Migranti, giro di vite sui controlli Navi militari a difesa dei porti

Politica & Diritti

Incremento dei controlli per ridurre le partenze (con utilizzo di radar, mezzi aerei e navali), presenza delle navi della Marina e della Guardia di Finanza per difendere i porti italiani, contatti con la Tunisia per migliorare e aumentare i rimpatri e per ridurre le partenze, invio di dieci motovedette italiane da consegnare alla Guardia Costiera Libica entro l’estate ed emendamenti al Decreto Sicurezza Bis per rendere più efficace il contrasto al traffico di esseri umani e aumentare le pene per scafisti e trafficanti. Sono solo alcune delle novità emerse dal Comitato nazionale ordine e sicurezza presieduto dal ministro dell’Interno Matteo Salvini a quanto si apprende da fonti del Viminale. Apprezzamento è stato espresso anche per la decisione della Slovenia, che confermando le intenzioni anticipate al governo italiano ha annunciato il via ai pattugliamenti congiunti con la polizia croata.

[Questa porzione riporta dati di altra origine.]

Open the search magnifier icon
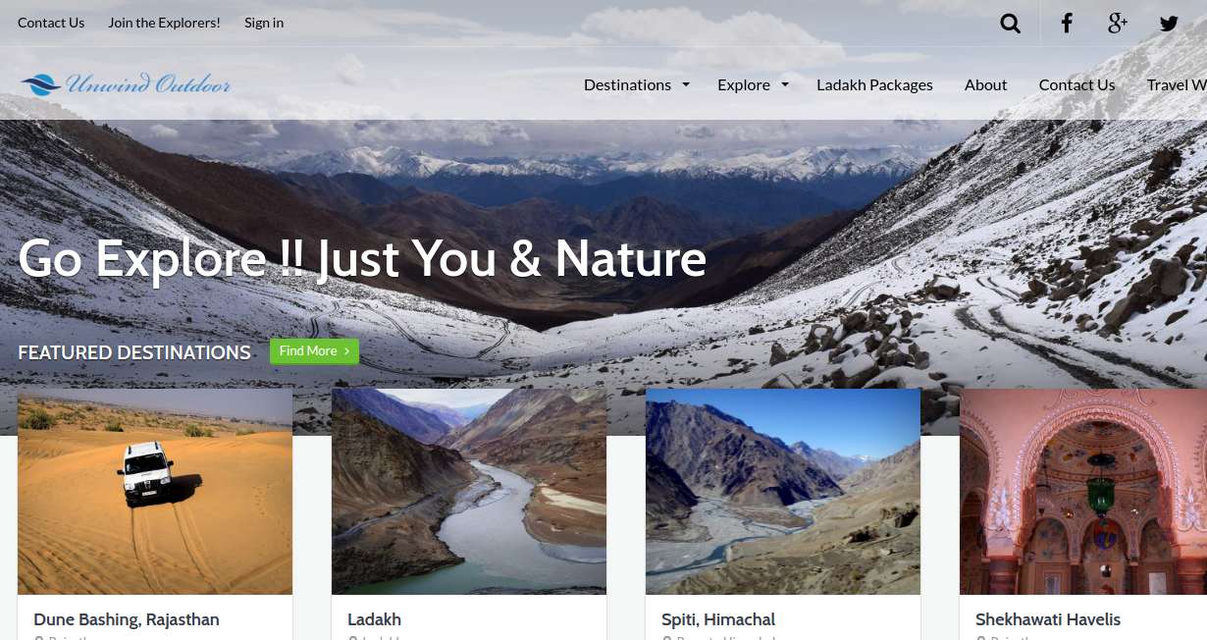The image size is (1207, 640). pos(1010,23)
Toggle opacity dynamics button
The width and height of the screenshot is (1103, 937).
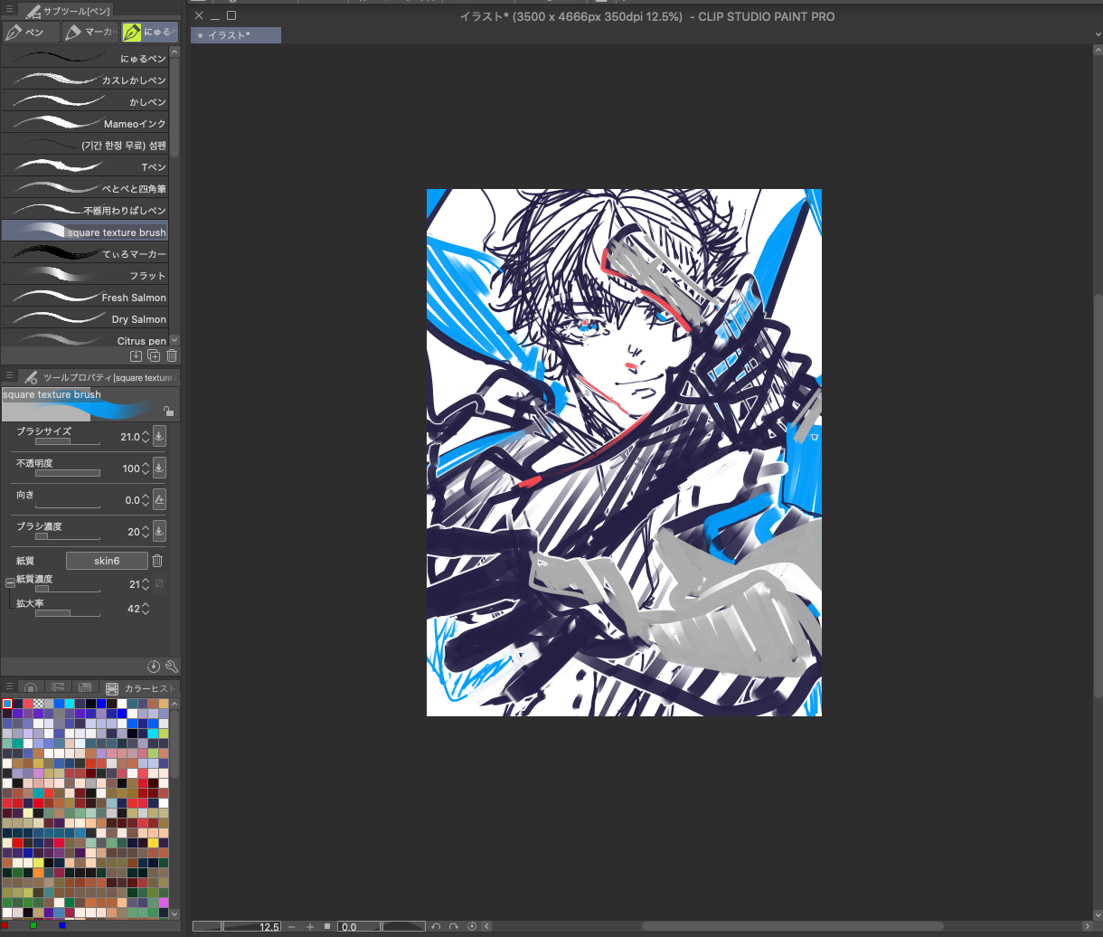[x=159, y=469]
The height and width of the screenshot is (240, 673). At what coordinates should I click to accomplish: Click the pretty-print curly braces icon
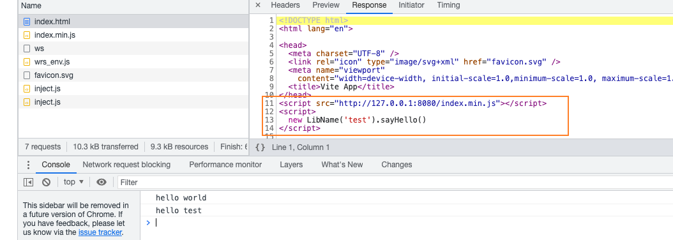point(260,147)
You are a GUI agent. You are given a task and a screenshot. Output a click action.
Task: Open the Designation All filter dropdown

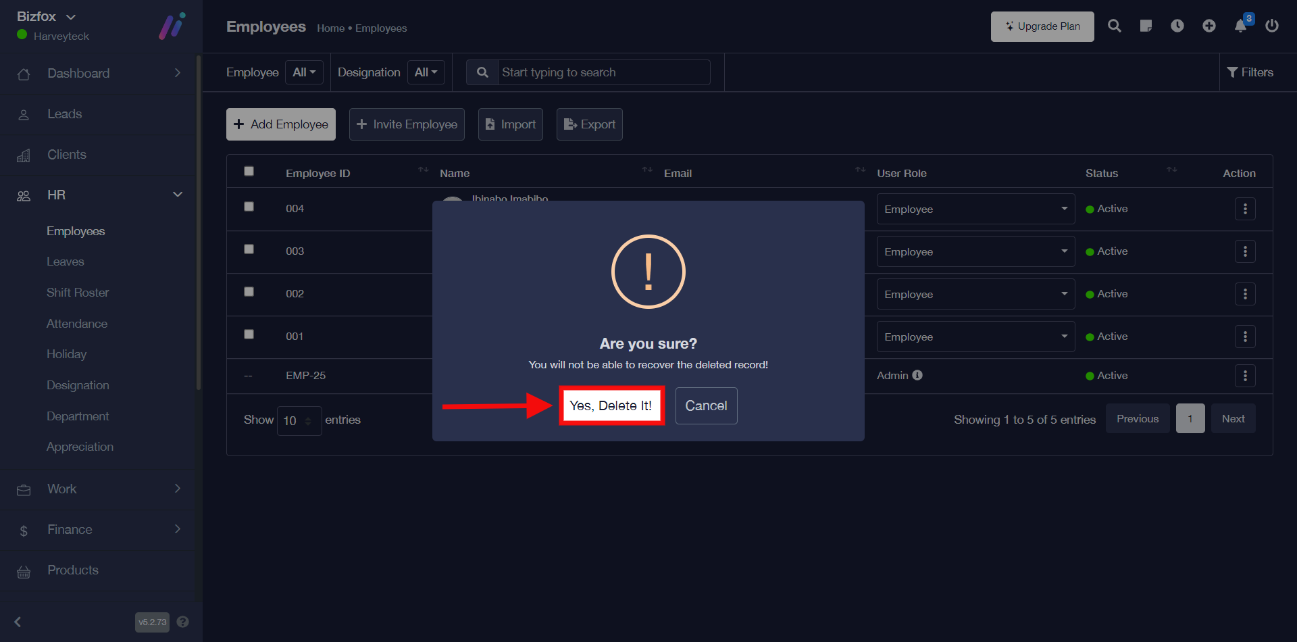tap(426, 72)
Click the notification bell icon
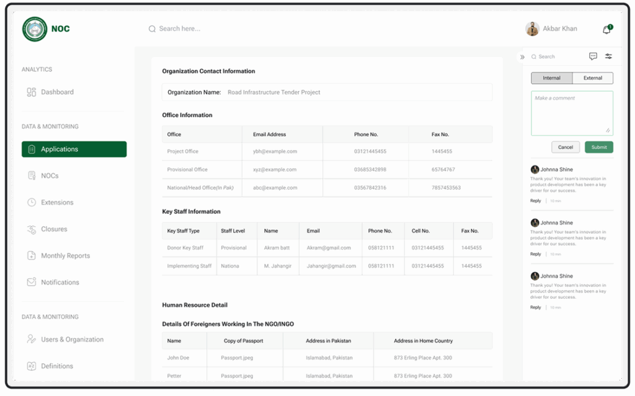 (606, 30)
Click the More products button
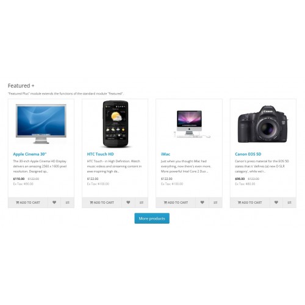Image resolution: width=305 pixels, height=305 pixels. click(152, 218)
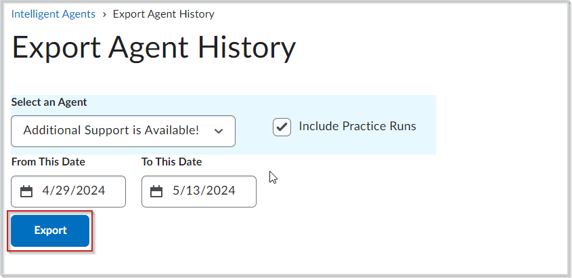Click the breadcrumb chevron separator
The width and height of the screenshot is (572, 278).
(104, 15)
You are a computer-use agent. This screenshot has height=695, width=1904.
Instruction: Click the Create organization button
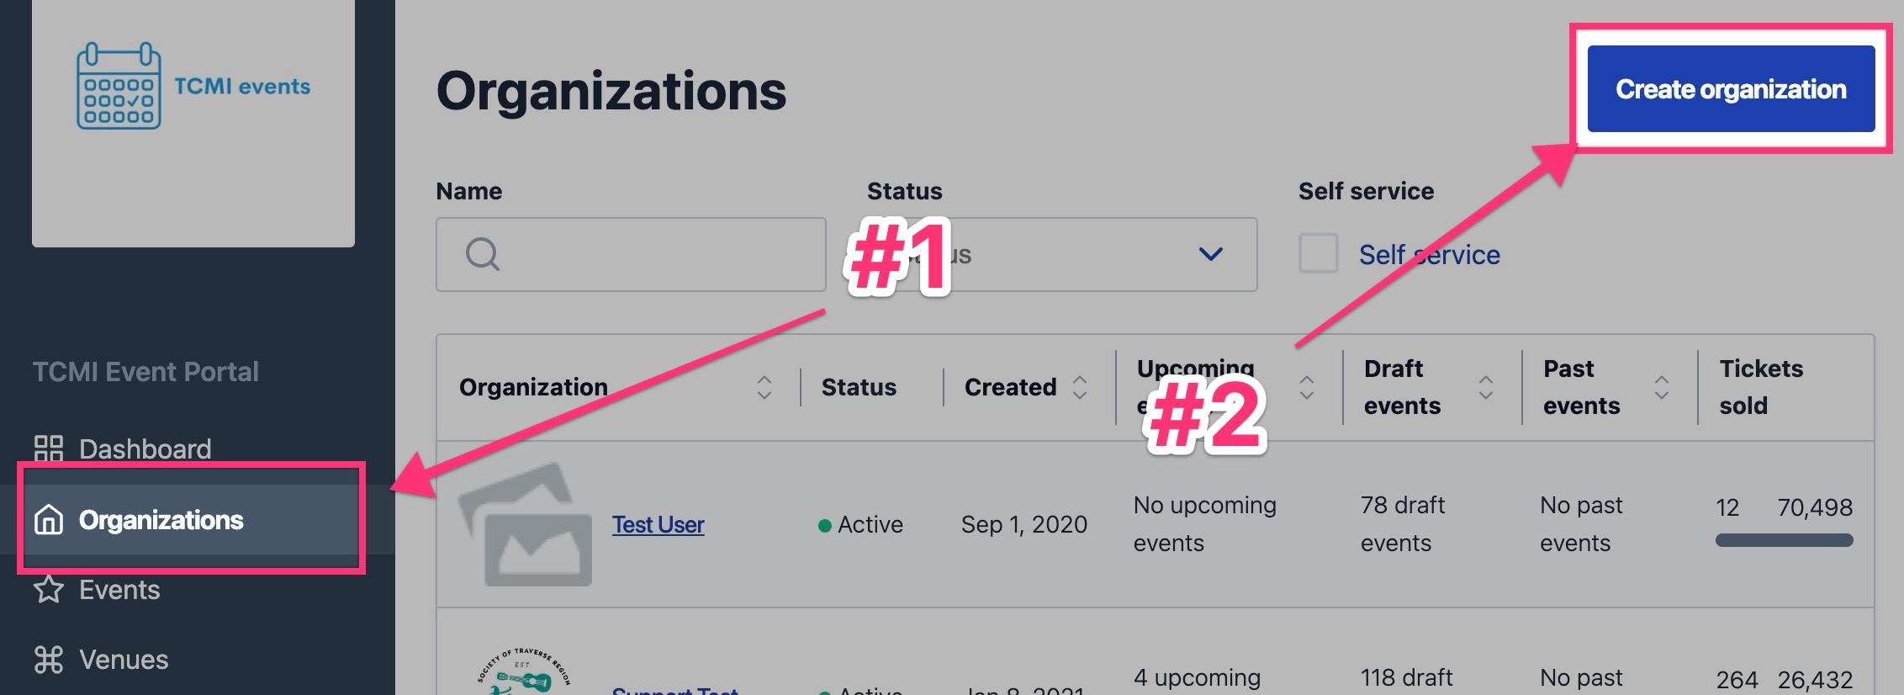point(1732,89)
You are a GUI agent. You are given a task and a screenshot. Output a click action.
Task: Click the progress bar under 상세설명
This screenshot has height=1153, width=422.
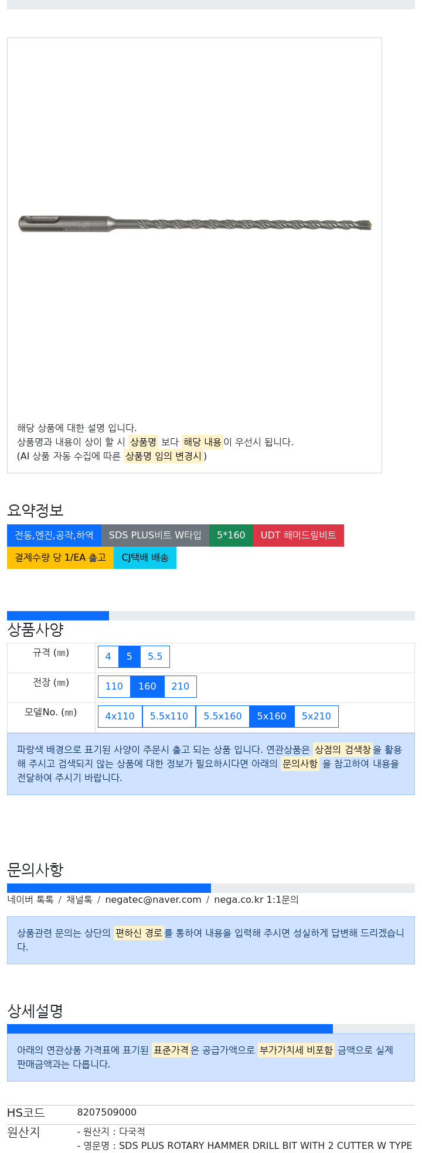click(x=211, y=1029)
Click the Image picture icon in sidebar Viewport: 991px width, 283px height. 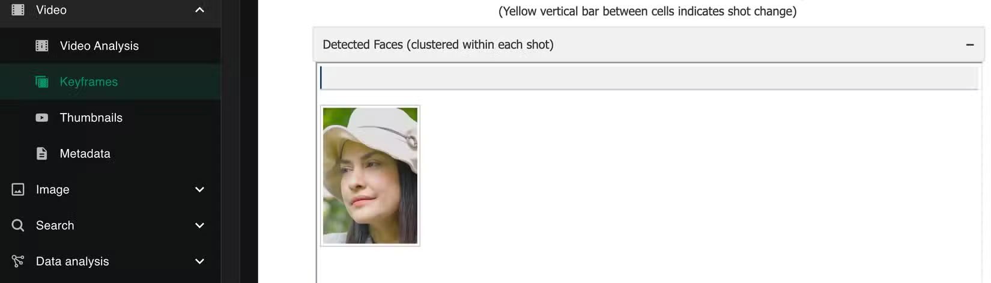[x=18, y=190]
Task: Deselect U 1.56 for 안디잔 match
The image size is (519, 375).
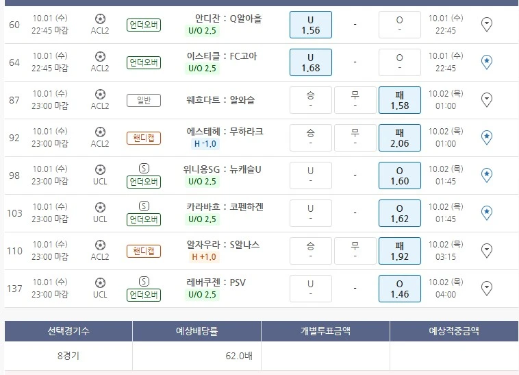Action: (310, 25)
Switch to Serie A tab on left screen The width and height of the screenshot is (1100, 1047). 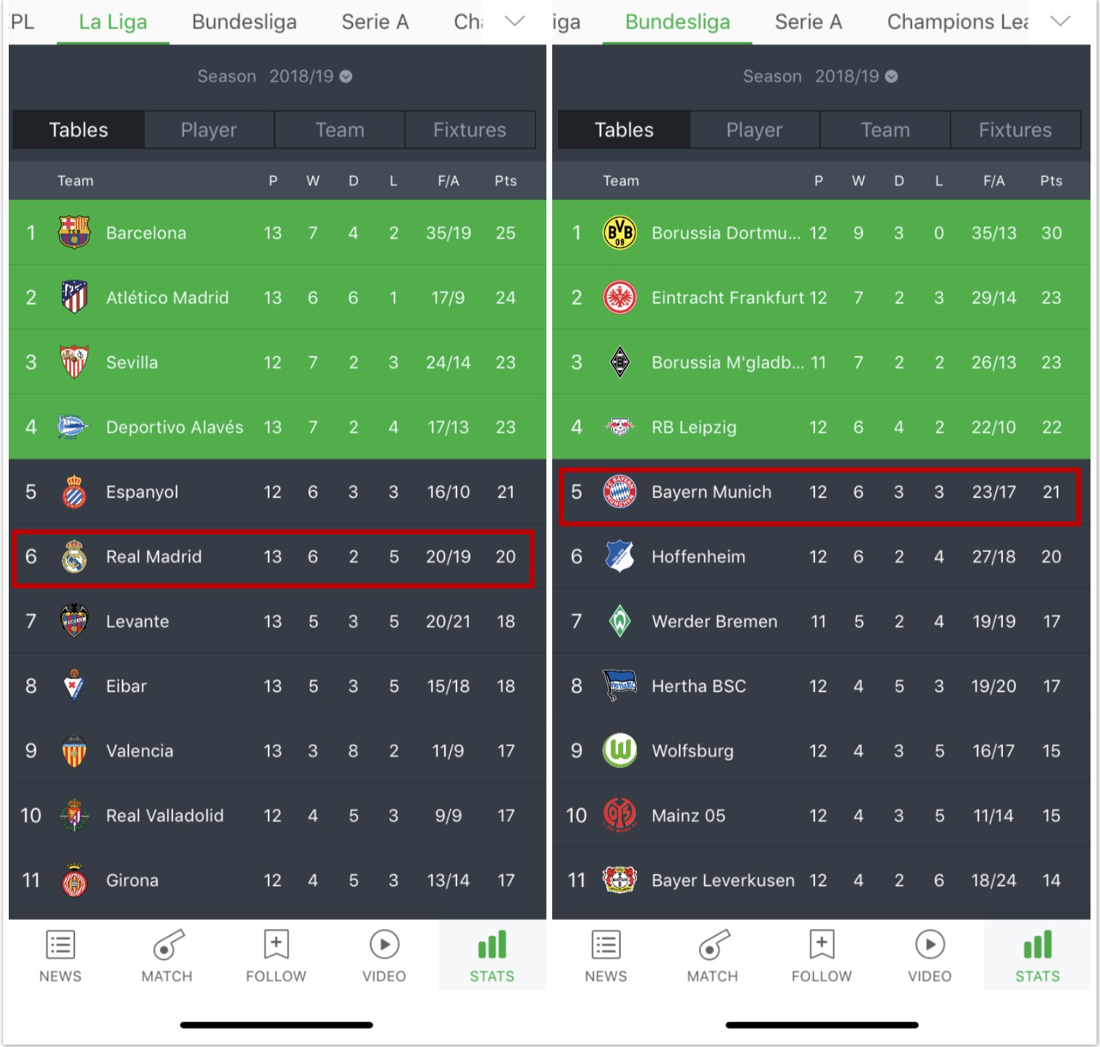point(375,23)
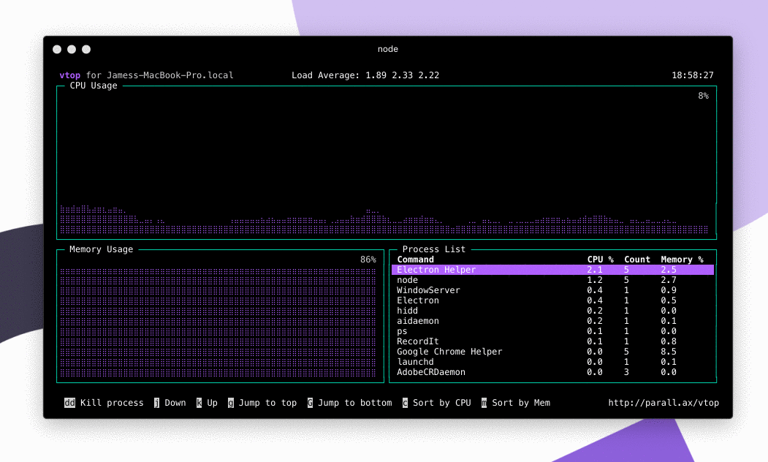The width and height of the screenshot is (768, 462).
Task: Click the vtop title label
Action: pos(70,75)
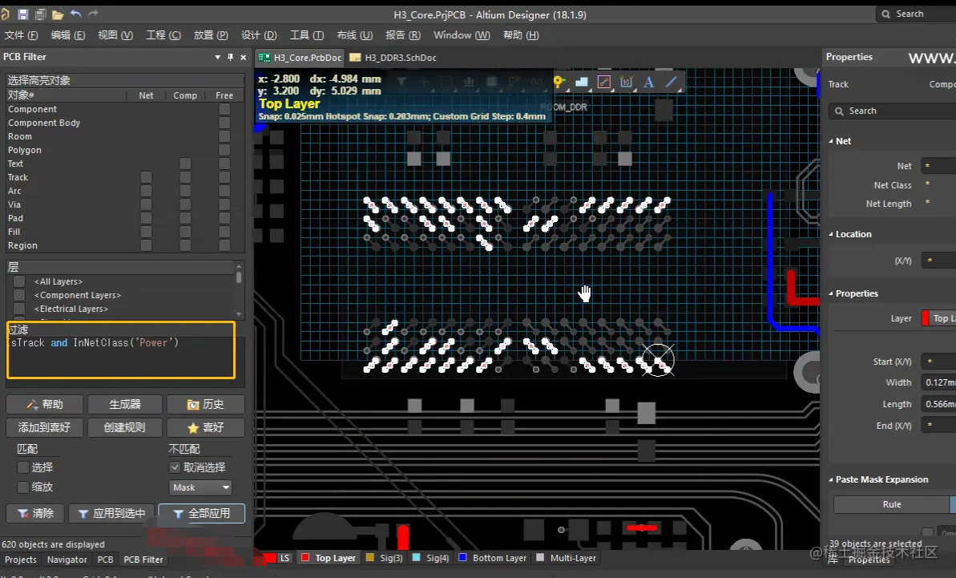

La base di partenza della discussione è stata la soddisfazione per la riduzione degli sbarchi alla data di oggi (comprese tutte le tipologie) passati dai circa 17mila dell’anno scorso ai 3mila di quest’anno. Nel frattempo una lettera ai ministri competenti, forse scritta anche alla luce dei botta e risposta tra i ministri Matteo Salvini e Elisabetta Trenta, a quanto apprende l’Adnkronos, è stata inviata dal presidente del Consiglio Giuseppe Conte ai titolari dei dicasteri interessati sul fronte immigrazione, oltre a Salvini e Trenta, Danilo Toninelli, Giovanni Tria e Enzo Moavero Milanesi. “Da alcune settimane stiamo assistendo a un progressivo incremento del numero di imbarcazioni che trasportano migranti – si legge in uno stralcio della lettera che l’Adnkronos ha potuto visionare – che si approssimano alle nostre coste e sollecitano un attracco nei nostri porti. Diventa pertanto ancora più urgente coordinare le iniziative dei ministeri competenti, anche al fine di evitare che possano ingenerarsi sovrapposizioni o malintesi che finirebbero per nuocere alla nostra azione”. Da qui, il vertice fissato per mercoledì 10 luglio alle ore 19.